> [Stated problem 1]:
Please show every line of the records that contains the string "width".
** start Quoted text **
The Juba and Shabelle Rivers and Their Importance to Somalia

The Juba and Shabelle rivers are the only perennial rivers in the country, but 90% of their flow originates from a neighbouring country - Ethiopia. The two rivers sustain agricultural production not only by providing much needed irrigation, but also through the very fertile flood plains where a variety of crops are grown for domestic and foreign markets.

The Juba River has three main tributaries in its upper catchment in Ethiopia, namely: the Dawa, the Genale and the Weyb, all of which flow south-eastwards. The Weyb and the Genale unite to form the Juba River just north of Doolow in Ethiopia; while the Dawa tributary joins the Juba River at Doolow Town, just after the Somalia-Ethiopia border (Figure 1). The total length of Juba River is 1,808 Km, with a catchment area of about 210,010 Km2. On average, 186 cubic meters (186,000 litres) of water flow every second down the Juba River at Luuq station.

The Shabelle River emerges on the eastern Ethiopian highlands at an altitude of about 4,230 Meters above Mean Sea Level (m.a.m.s.l). It has two main tributaries in the Ethiopian catchment: the Fanfan and the Shabelle. The flows of the Fanfan tributary are intermittent, and only join the Shabelle during high rainfall seasons. The river is 2,526 Km long, with a catchment area of 283,054 Km2. The average flow of the Shabelle River at Belet Weyne Station is 75 cubic meters (75,000  litres) per second. Figure 2 shows the annual flow of Juba and Shabelle rivers at different stations and in different seasons, based on the historical data.

The water flow along the Juba and Shabelle decreases as the rivers flow downstream through Somalia, due mainly to factors such as: the minimal contribution of tributaries from the Somali catchment areas, “bank full” spillage of flood water into the flood plains, natural and man-made flood relief channels, river diversions for irrigation - during both low and high flow periods - and natural losses due to evaporation and infiltration/recharge of the groundwater along the rivers.

The Economic Importance of Juba and Shabelle

The alluvial plains of the Juba and Shabelle have been described as the breadbasket of Somalia. For several decades irrigated agriculture has been practiced along the plains, producing food not only for local consumption but also for export. Available records indicate that before the collapse of the former Somali government in 1990, over 220,000 hectares of land along the flood plains were under either controlled irrigation or recession farming. Maize, sesame, fruits and vegetables were some of the crops grown for local market, while sugarcane and rice were grown for both local and foreign markets.

The story is different now. A recent study by SWALIM and Mott McDonald (2015) in Middle Shabelle identified that the irrigation infrastructure is in poor operational condition, a status which also applies to other regions along the rivers where irrigated agriculture was practiced. This has significantly affected the agricultural production in the region. The potential of the flood plains remains, however, and all that is required for their full exploitation is to restore the dilapidated infrastructure.

Water Resources Management and Monitoring Systems

Water resources management of the Juba and Shabelle Rivers involves the dual imperatives of managing floods and providing a steady supply of irrigation water. According to the traditional Somali custom, the right to use water depends on access to land along the rivers, and no approval was needed for one to extract water. During the former Somali government, water legislation institutionalized water management through laws that regulated the functioning of the institutions involved. An example is the Natural Water Resources Law of 1984, which governed the regulated access to and use of the Juba river waters. Water exploitation at the national and regional level was regulated through legal and institutional structures set up by the central government. Systems were also put in place for irrigation and flood management. In Middle Shabelle, for example, flood waters were diverted to a huge natural depression which could hold up to 200 million cubic meters of water (the Jowhar Off-Stream Storage Reservoir – JOSSR), thus controlling flooding downstream. During low river flows, the diverted water at the JOSSR would be re-directed back to the river, providing much needed water for downstream irrigation and contributing to much lower rates of drought during that period.
** end Quoted text **
> [Stated problem 2]:
Replace "breadbasket" with "granary" and write out the text on the Juba and Shabelle rivers again, starting with "The Economic Importance" and going on through "local and foreign markets.".
** start Items **
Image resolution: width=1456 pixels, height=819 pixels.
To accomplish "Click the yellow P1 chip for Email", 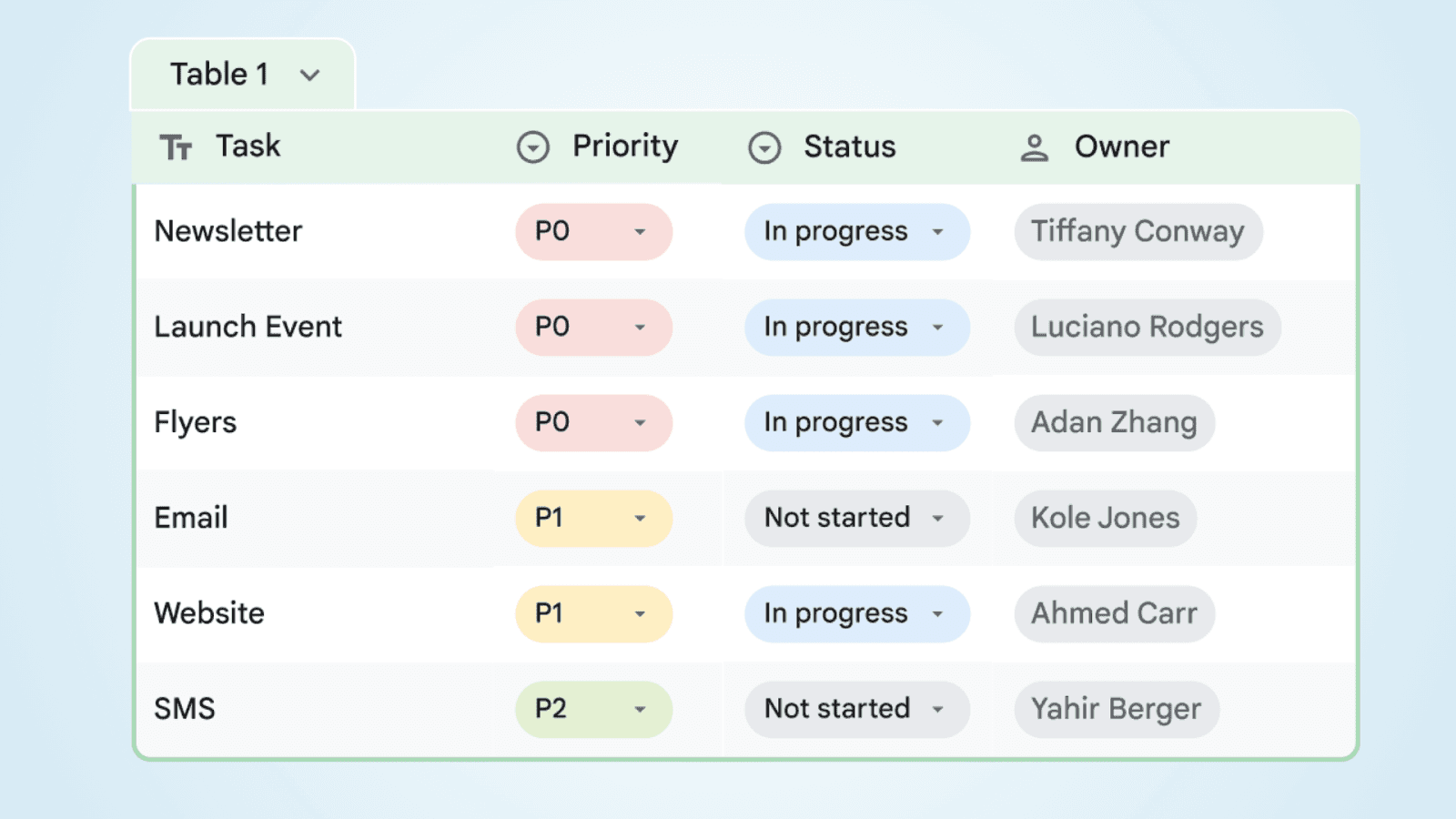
** end Items **
** start Items **
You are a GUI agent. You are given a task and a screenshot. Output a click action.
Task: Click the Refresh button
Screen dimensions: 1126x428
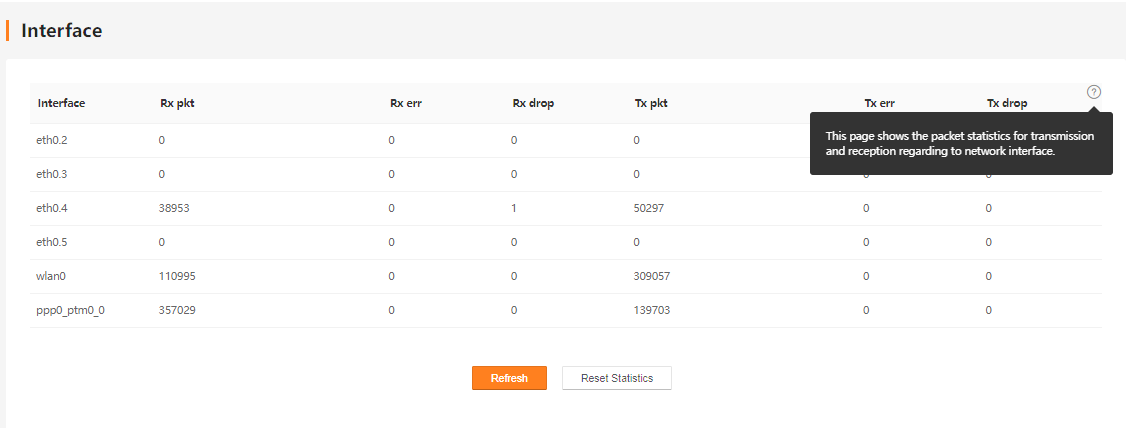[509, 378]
** end Items **
** start Items **
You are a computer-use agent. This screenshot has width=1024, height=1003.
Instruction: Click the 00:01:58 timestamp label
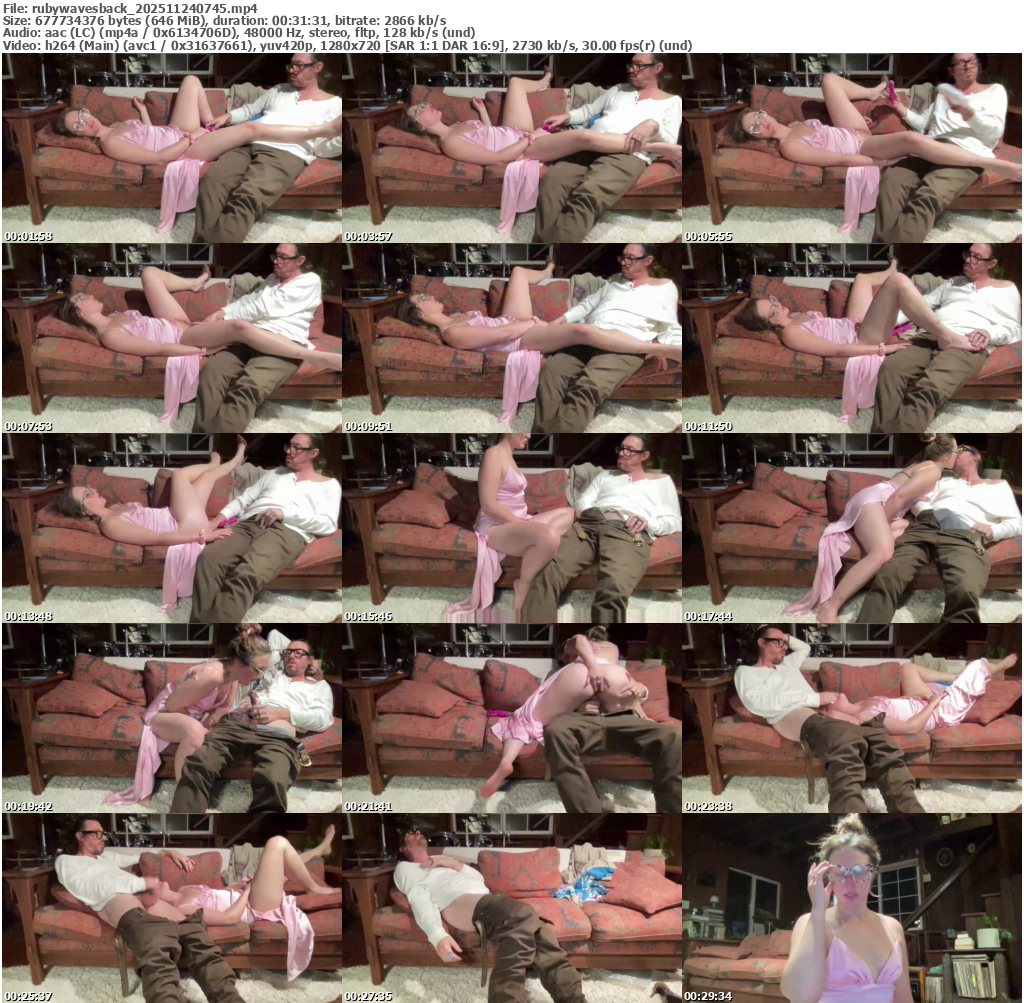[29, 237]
** end Items **
> [Expected answer 1]:
Image resolution: width=1456 pixels, height=819 pixels.
You are a computer-use agent. This screenshot has width=1024, height=1003.

> [Expected answer 2]:
The Economic Importance of Juba and Shabelle

The alluvial plains of the Juba and Shabelle have been described as the granary of Somalia. For several decades irrigated agriculture has been practiced along the plains, producing food not only for local consumption but also for export. Available records indicate that before the collapse of the former Somali government in 1990, over 220,000 hectares of land along the flood plains were under either controlled irrigation or recession farming. Maize, sesame, fruits and vegetables were some of the crops grown for local market, while sugarcane and rice were grown for both local and foreign markets.